[Start]

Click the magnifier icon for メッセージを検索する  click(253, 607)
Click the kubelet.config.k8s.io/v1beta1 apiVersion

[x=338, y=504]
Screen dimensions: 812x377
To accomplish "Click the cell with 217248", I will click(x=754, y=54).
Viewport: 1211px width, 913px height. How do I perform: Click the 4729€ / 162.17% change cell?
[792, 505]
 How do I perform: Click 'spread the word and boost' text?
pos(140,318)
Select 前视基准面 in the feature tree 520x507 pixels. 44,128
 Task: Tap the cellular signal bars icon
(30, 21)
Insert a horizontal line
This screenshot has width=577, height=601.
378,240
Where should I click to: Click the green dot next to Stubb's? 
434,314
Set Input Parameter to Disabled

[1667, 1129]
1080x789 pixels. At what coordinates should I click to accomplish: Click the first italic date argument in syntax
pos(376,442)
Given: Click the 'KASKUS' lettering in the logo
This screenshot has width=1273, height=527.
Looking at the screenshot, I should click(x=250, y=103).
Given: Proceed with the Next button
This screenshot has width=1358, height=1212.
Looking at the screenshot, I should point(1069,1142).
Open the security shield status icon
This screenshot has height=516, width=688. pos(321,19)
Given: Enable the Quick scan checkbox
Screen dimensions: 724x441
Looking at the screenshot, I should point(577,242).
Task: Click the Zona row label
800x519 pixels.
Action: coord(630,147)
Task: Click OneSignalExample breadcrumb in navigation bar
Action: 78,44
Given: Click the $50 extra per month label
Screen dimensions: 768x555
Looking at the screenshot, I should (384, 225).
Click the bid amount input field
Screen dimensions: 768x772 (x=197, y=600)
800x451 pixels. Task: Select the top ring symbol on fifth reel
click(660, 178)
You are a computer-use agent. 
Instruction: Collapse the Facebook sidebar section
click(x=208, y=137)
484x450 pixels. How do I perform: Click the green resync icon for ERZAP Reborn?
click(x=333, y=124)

[End]

* Problem to solve
Please edit these records so that every "Given:" reads "Goal:", leaving everything else unchanged.

* Solution to this task
Click the magnifier icon for メッセージを検索する  click(253, 607)
Click the kubelet.config.k8s.io/v1beta1 apiVersion

[x=338, y=504]
Screen dimensions: 812x377
To accomplish "Click the cell with 217248", I will click(x=754, y=54).
Viewport: 1211px width, 913px height. How do I perform: Click the 4729€ / 162.17% change cell?
[792, 505]
 How do I perform: Click 'spread the word and boost' text?
pos(140,318)
Select 前视基准面 in the feature tree 520x507 pixels. 44,128
 Task: Tap the cellular signal bars icon
(30, 21)
Insert a horizontal line
This screenshot has width=577, height=601.
378,240
Where should I click to: Click the green dot next to Stubb's? 
434,314
Set Input Parameter to Disabled

[1667, 1129]
1080x789 pixels. At what coordinates should I click to accomplish: Click the first italic date argument in syntax
pos(376,442)
Goal: Click the 'KASKUS' lettering in the logo
This screenshot has width=1273, height=527.
Looking at the screenshot, I should click(x=250, y=103).
Goal: Proceed with the Next button
This screenshot has width=1358, height=1212.
Looking at the screenshot, I should point(1069,1142).
Open the security shield status icon
This screenshot has height=516, width=688. pos(321,19)
Goal: Enable the Quick scan checkbox
Screen dimensions: 724x441
Looking at the screenshot, I should point(577,242).
Task: Click the Zona row label
800x519 pixels.
Action: coord(630,147)
Task: Click OneSignalExample breadcrumb in navigation bar
Action: 78,44
Goal: Click the $50 extra per month label
Screen dimensions: 768x555
Looking at the screenshot, I should (384, 225).
Click the bid amount input field
Screen dimensions: 768x772 (x=197, y=600)
800x451 pixels. Task: Select the top ring symbol on fifth reel
click(660, 178)
You are a computer-use agent. 
Instruction: Collapse the Facebook sidebar section
click(x=208, y=137)
484x450 pixels. How do I perform: Click the green resync icon for ERZAP Reborn?
click(x=333, y=124)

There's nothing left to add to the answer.